Esse não é
um tratado sobre fé ou qualquer outro tema teológico - embora haja vasta
literatura sobre o tema sob as mais diversas perspectivas e seu significado não
seja evidente. Trata-se, muito mais, de uma forma de pautar questões
fundamentais para a sociedade brasileira no que diz respeito aos Direitos LGBT
(leia-se direitos humanos e constitucionais) e à necessidade de aprofundamento
da discussão sobre a laicidade do Estado. Mais ainda, de pautar essas temáticas
no contexto das próprias igrejas e religiões – especialmente daquelas pessoas e
instituições que se pressupõe autorizadas a emitir juízos pretensamente
universais, sagrados e definitivos, particularmente no âmbito do Cristianismo,
mas de todas as religiões.
A aprovação
recente do Projeto de Lei que “livra templos e igrejas de
serem enquadrados no crime de discriminação se vetarem a presença de ‘cidadãos
que violem seus valores, doutrinas, crenças e liturgias” pela Comissão de
Direitos Humanos da Câmara dos Deputados e das Deputadas levanta novamente o
debate sobre a relação entre os Direitos LGBT e as igrejas/religiões. Embora o
artigo da Lei 7.716 que o Projeto de Lei pretende alterar não faça referência (ainda)

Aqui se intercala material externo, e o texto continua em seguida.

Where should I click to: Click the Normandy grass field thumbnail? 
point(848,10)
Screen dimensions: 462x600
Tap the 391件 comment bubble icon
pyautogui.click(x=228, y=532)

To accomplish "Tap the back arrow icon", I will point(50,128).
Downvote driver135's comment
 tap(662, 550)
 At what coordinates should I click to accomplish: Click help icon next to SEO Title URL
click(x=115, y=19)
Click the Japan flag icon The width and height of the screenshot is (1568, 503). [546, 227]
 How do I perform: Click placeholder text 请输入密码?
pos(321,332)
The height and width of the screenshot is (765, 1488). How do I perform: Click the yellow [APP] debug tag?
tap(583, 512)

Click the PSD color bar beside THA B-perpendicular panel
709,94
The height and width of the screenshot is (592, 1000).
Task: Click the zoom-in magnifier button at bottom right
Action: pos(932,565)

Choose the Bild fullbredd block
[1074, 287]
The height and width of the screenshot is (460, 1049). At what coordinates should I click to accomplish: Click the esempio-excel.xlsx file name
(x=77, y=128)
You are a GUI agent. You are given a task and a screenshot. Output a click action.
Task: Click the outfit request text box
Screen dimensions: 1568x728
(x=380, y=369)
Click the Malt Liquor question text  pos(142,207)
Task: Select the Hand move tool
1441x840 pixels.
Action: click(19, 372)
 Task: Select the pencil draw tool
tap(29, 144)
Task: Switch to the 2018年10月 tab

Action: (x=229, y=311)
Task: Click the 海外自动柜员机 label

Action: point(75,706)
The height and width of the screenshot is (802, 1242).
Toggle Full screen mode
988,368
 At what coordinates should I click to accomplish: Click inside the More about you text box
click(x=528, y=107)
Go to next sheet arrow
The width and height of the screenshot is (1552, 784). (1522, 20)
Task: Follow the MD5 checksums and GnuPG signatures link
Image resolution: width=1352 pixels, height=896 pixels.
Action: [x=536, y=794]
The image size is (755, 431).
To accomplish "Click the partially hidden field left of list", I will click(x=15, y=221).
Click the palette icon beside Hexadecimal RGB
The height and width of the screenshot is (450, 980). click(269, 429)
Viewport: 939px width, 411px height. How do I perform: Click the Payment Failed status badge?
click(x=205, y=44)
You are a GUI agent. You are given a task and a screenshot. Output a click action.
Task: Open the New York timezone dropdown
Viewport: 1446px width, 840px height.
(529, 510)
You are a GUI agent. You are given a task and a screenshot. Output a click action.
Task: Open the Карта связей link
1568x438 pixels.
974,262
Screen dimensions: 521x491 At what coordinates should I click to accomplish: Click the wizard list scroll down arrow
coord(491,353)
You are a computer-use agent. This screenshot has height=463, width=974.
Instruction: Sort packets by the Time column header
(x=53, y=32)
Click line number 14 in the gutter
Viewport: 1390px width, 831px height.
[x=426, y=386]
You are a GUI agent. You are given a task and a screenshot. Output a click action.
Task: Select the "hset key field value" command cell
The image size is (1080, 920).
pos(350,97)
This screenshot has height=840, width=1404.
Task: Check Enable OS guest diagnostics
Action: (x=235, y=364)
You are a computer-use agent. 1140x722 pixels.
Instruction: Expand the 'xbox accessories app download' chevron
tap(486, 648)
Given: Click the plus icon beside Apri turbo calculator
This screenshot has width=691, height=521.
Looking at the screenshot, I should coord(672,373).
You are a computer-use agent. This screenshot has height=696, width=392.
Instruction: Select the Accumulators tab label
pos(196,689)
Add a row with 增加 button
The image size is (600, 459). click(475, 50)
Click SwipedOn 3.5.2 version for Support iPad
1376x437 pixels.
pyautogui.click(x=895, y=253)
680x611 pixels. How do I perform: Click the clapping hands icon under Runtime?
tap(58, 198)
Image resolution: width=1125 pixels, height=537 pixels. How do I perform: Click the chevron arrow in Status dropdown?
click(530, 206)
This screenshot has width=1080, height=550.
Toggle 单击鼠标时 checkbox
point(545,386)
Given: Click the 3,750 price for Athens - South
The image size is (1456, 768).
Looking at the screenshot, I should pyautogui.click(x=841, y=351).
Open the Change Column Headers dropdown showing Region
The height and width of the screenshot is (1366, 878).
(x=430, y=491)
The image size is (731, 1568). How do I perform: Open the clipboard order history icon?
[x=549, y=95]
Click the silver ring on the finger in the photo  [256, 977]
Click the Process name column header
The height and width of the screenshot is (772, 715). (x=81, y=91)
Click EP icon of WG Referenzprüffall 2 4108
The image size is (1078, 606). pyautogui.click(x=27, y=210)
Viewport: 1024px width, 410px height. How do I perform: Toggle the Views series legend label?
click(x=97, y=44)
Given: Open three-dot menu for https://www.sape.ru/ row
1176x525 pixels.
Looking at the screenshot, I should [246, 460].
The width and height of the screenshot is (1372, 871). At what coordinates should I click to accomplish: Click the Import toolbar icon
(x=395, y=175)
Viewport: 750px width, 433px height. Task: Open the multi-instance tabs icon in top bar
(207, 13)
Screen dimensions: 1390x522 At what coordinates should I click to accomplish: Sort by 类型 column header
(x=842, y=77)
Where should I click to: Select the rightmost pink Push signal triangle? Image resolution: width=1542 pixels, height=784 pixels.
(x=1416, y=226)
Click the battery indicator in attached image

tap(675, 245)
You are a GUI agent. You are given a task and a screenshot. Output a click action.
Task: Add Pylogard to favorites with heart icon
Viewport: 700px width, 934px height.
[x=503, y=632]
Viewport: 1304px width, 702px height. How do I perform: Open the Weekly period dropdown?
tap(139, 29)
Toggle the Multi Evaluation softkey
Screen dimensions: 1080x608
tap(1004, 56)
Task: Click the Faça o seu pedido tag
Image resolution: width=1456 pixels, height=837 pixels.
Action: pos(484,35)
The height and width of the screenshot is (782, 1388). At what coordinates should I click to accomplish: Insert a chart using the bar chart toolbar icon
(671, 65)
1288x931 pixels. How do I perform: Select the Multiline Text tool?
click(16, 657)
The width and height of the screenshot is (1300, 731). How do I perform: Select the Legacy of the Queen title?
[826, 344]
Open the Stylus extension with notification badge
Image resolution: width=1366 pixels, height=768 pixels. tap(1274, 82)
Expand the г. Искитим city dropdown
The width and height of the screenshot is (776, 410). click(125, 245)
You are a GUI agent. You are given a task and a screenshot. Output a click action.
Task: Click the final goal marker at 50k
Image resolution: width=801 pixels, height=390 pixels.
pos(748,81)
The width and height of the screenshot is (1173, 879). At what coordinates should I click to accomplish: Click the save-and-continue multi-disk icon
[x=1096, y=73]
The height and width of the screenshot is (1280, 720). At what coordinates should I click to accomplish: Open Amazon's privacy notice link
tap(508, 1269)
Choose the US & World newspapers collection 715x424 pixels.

a identidade de gênero e orientação sexual (objeto de outro projeto, o PLC 122),
a intenção clara da proposição é de caráter religioso, segundo declaração do próprio
propositor: "Deve-se a devida atenção ao fato da prática homossexual ser
descrita em muitas doutrinas religiosas como uma conduta em desacordo com suas
crenças”.
A argumentação para essa iniciativa também se
justifica, afinal "As organizações religiosas têm reconhecido direito de
definir regras próprias de funcionamento e inclusive elencar condutas morais e
sociais que devem ser seguidas por seus membros”. Esse é o tema que precisa ser
discutido do ponto de vista da laicidade do Estado e do lugar das religiões
nesse Estado. As religiões têm sim garantido o direito a inúmeros privilégios, como
isenção tributária e outros benefícios econômicos e políticos. Aliás, “religiões”
é uma generalização imprecisa nesse caso, considerando que nem todas as
práticas e/ou tradições religiosas são reconhecidas pelo Estado como “religião”.
Os critérios para tal reconhecimento seguem prescrições bastante particulares
que precisam ser discutidas e redefinidas.
Fica
evidente que a alteração da lei não necessariamente “beneficia” todas as religiões,
pois nem todas as práticas e tradições são reconhecidas dessa forma. Somente
algumas têm esse “privilégio”. Por outro lado, há que se perguntar sobre a
própria prerrogativa das instituições religiosas em decidir sobre quem tem
acesso ou não a seus espaços e atividades, uma vez que são “privilegiadas”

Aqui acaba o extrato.